On my desk, propped between two Buddha-head bookends, are my most essential books. Virginia Woolf's A Writer's Diary, and Thomas Merton's Thoughts In Solitude are always in this small grouping. For several years, I kept Ian McEwan's Saturday and Alice Munro's Runaway close by as well, because they were two contemporary works that, when I read them back-to-back, unlocked the mystery of close third person narration. Right now, in a pile next to my chaise longue, are this year's editions of The Best American Short Stories and The Best American Essays, just so I always have something to dip into.

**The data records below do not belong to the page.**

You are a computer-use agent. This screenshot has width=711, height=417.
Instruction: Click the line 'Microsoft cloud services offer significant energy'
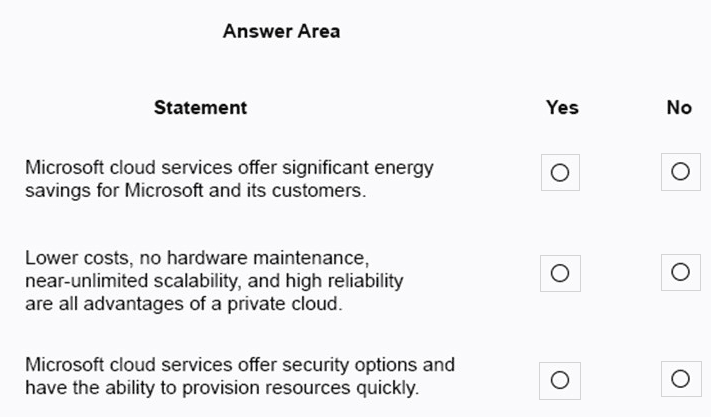[x=229, y=167]
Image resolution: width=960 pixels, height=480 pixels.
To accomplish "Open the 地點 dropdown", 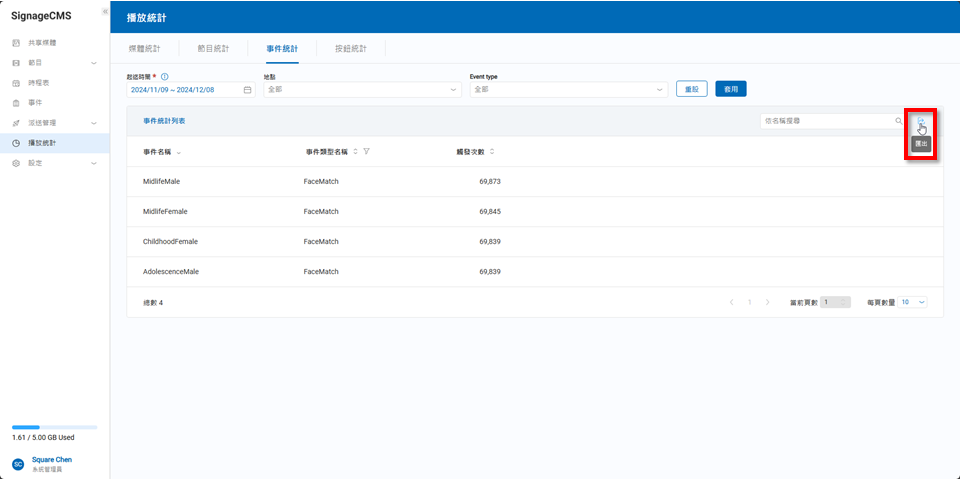I will [361, 89].
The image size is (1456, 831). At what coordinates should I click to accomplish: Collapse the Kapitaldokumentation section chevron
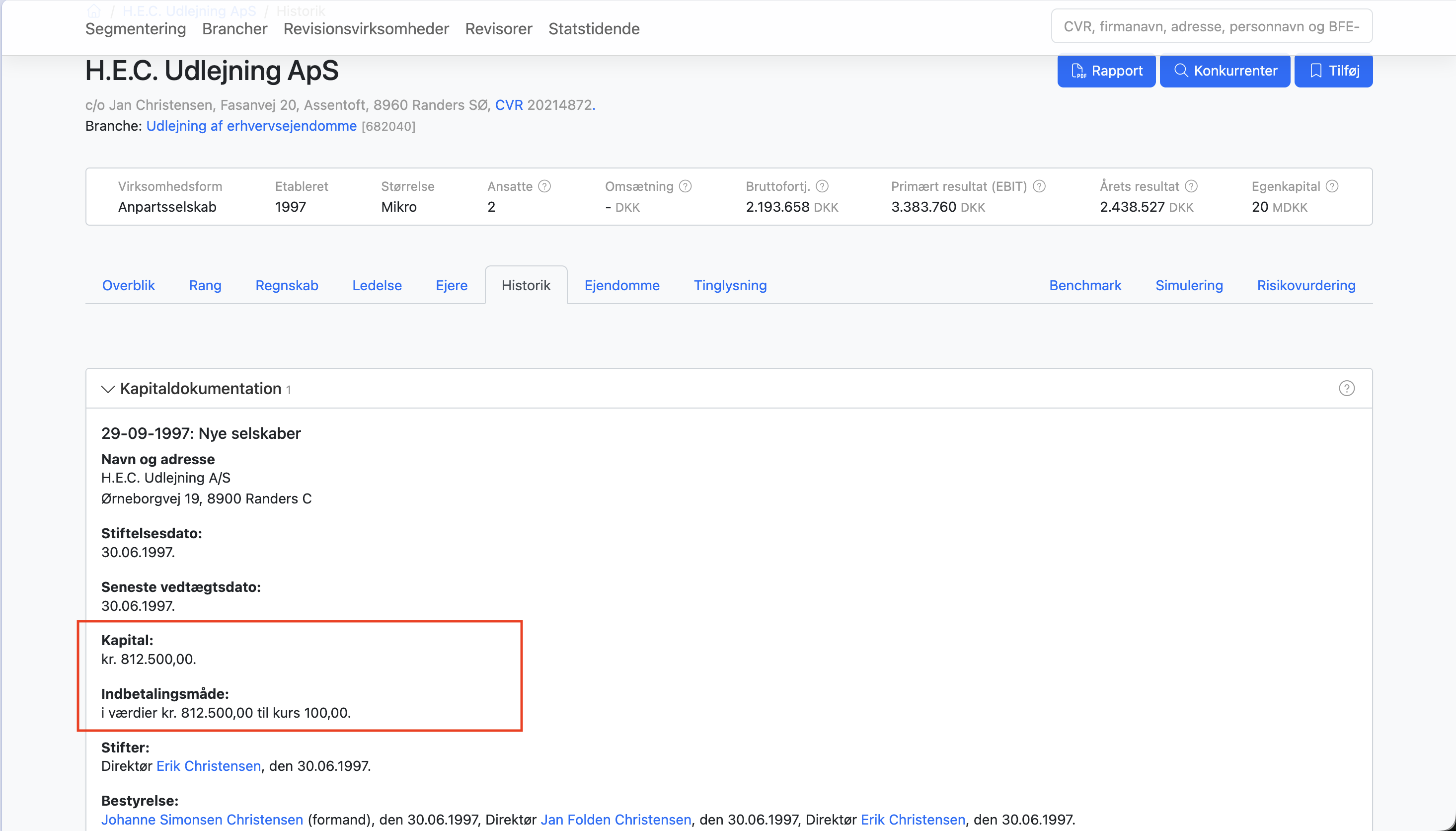(108, 389)
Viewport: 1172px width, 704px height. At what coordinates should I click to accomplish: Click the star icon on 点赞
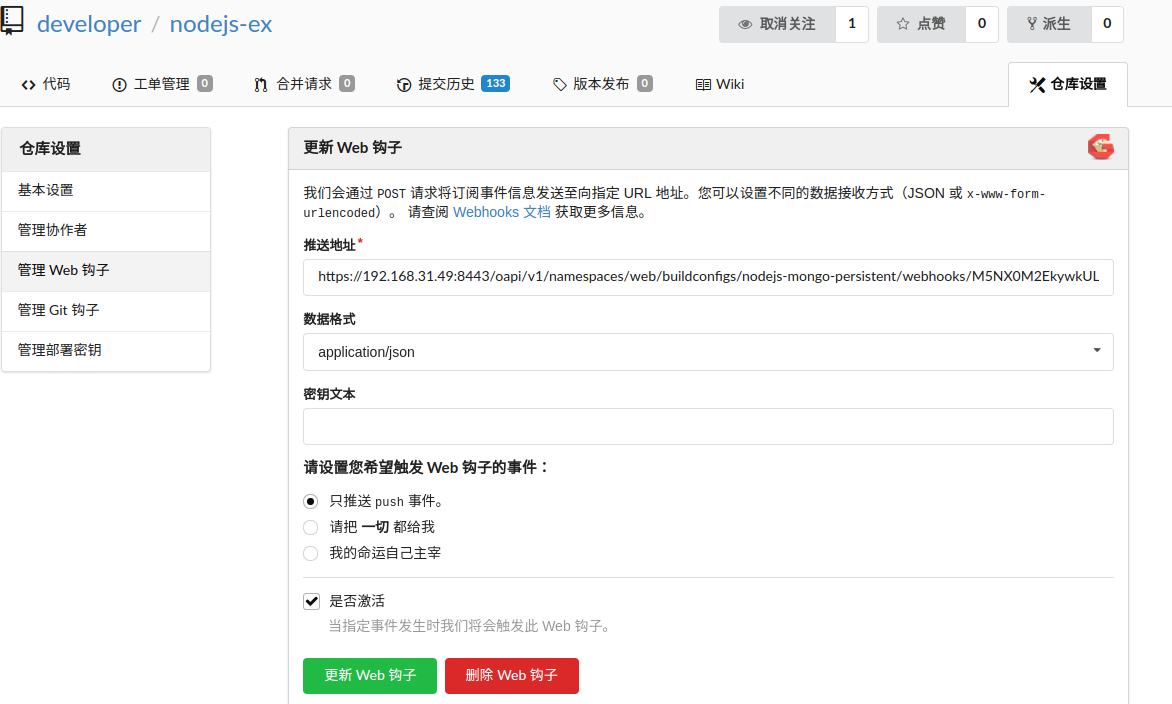click(903, 23)
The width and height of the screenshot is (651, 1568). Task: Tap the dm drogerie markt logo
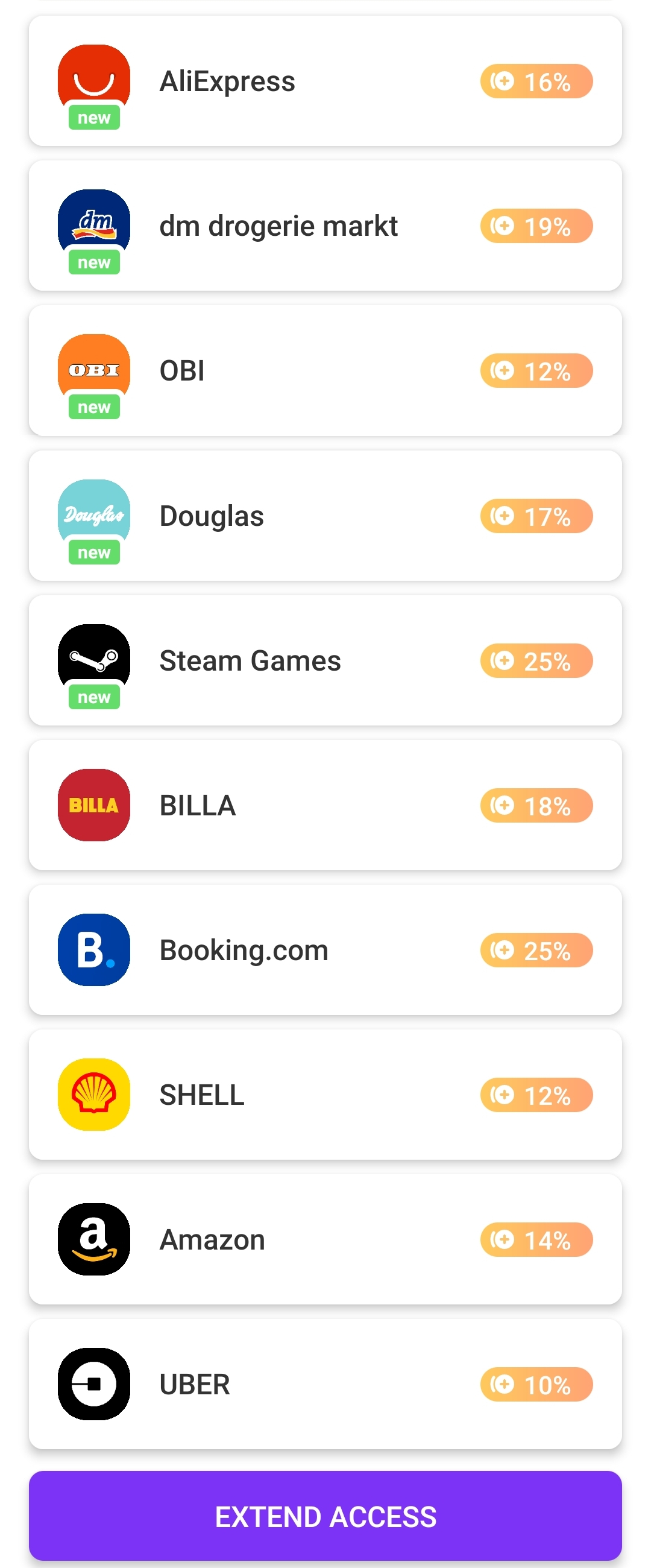pyautogui.click(x=93, y=225)
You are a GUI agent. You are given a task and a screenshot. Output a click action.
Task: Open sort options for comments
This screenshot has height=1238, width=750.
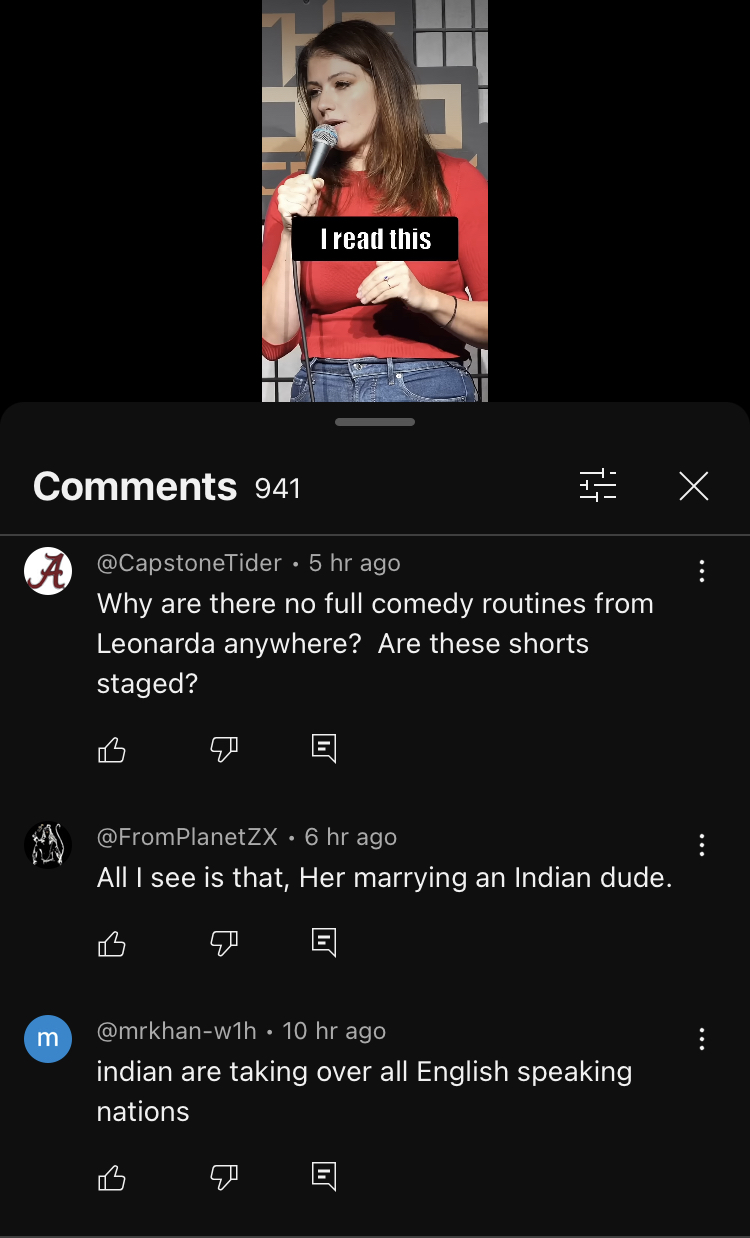[598, 486]
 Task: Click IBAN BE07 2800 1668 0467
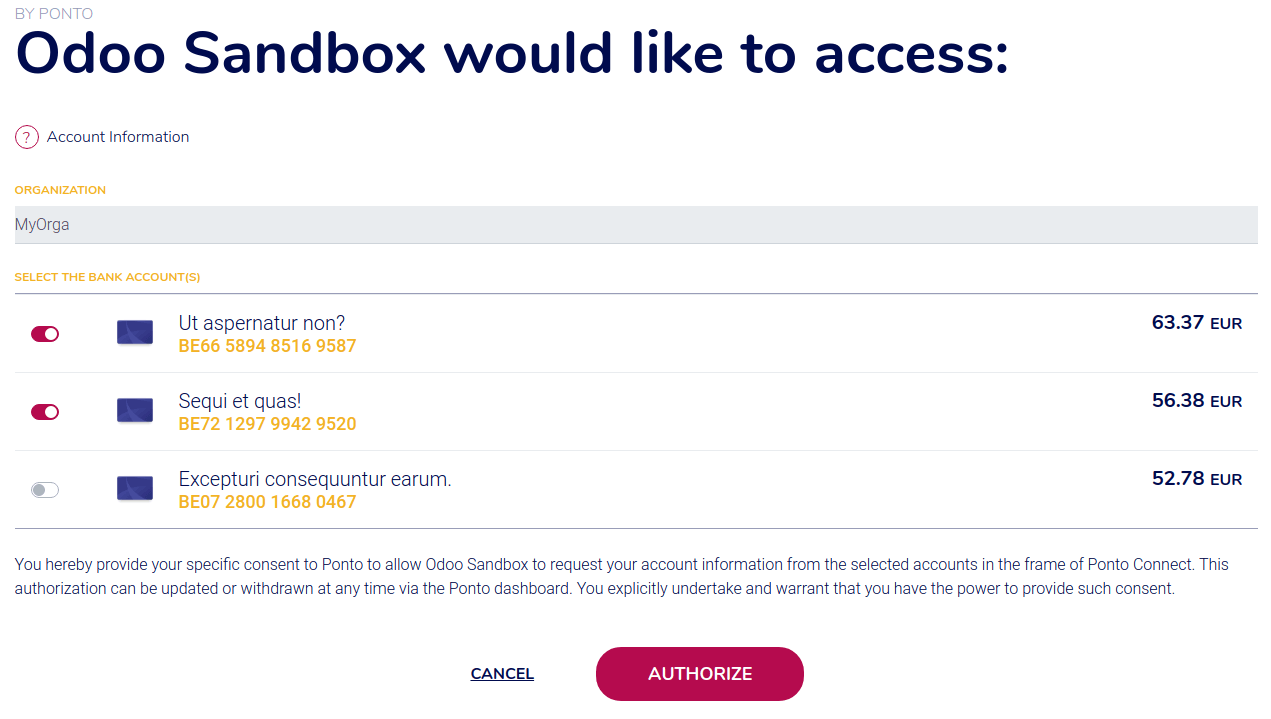pos(267,501)
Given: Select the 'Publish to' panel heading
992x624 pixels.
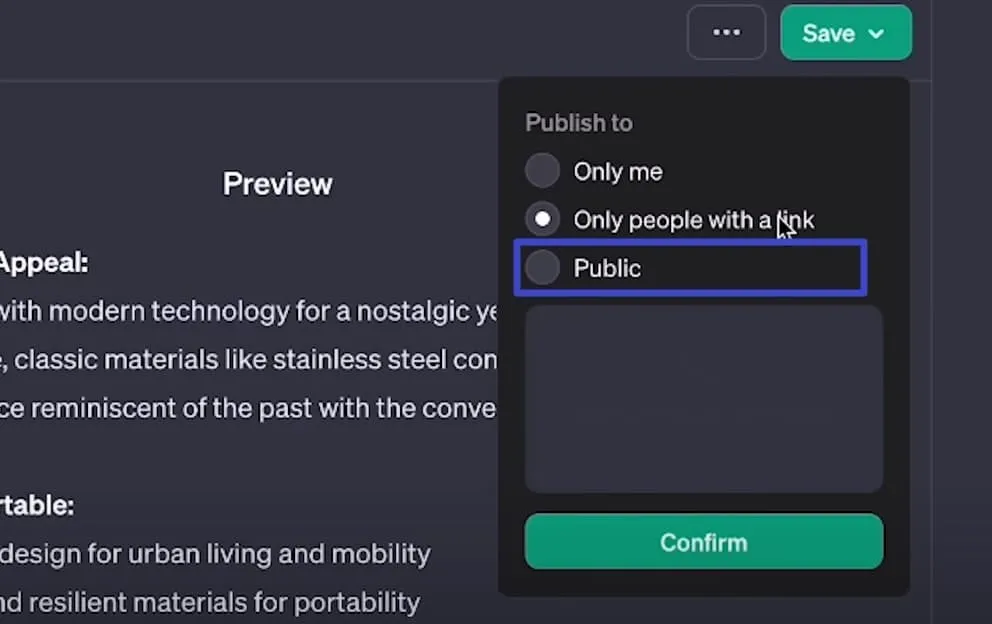Looking at the screenshot, I should pos(578,122).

When I meet someone who wants to be a writer, and yet doesn't read much, I wonder how that works. What would provide you with nourishment, with inspiration? I'm focused on my own writing, students sometimes say. I don't have time to read. Or they tell me they're afraid of being influenced, as if they might catch the voice of another writer like a virulent strain of flu. But reading good prose is influence. When my son was little, he used to imitate Johnny Damon's batting stance, or Roger Federer's topspin forehand. In this way, he began to learn how to play. When we follow the intricate loops of a Pynchon sentence, or pause in the white-space minimalism of Carver, we are seeing what is possible, and we bring that sense of possibility to the page.
Reading is also camaraderie. It is a challenge, a balm, a beacon. "Who would call a day spent reading a good day?" asks Annie Dillard. "But a life spent reading-that is a good life." I try (most of the time I fail, but still, I try) to begin my day reading. And by this I do not mean The New York Times online, or the Vanity Fair lying on the kitchen table, or the e-mails that have accumulated overnight, and which I open at my own risk. The roulette of the in-box! An enticing invitation to a private online sale of gourmet Himalayan sea salt, a high school nemesis emerging from the ether-whatever it is, it's the opposite of reading. It pulls you away, instead of directing you inward.
Fill your ears with the music of good sentences, and when you finally approach the page yourself, that music will carry you. It will remind you that you are a part of a vast symphony of writers, that you are not alone in your quest to lay down words, each one bumping against the next until something new is revealed. It will exhort you to do better. To not settle for just good enough. Reading great work is exhilarating. It shows us what's possible. When I start the morning with any one of the dozens of books in rotation on my office floor, my day is made instantly better, brighter. I never regret having done it. Think about it: have you ever spent an hour reading a good book, and then had that sinking, queasy feeling of having wasted time?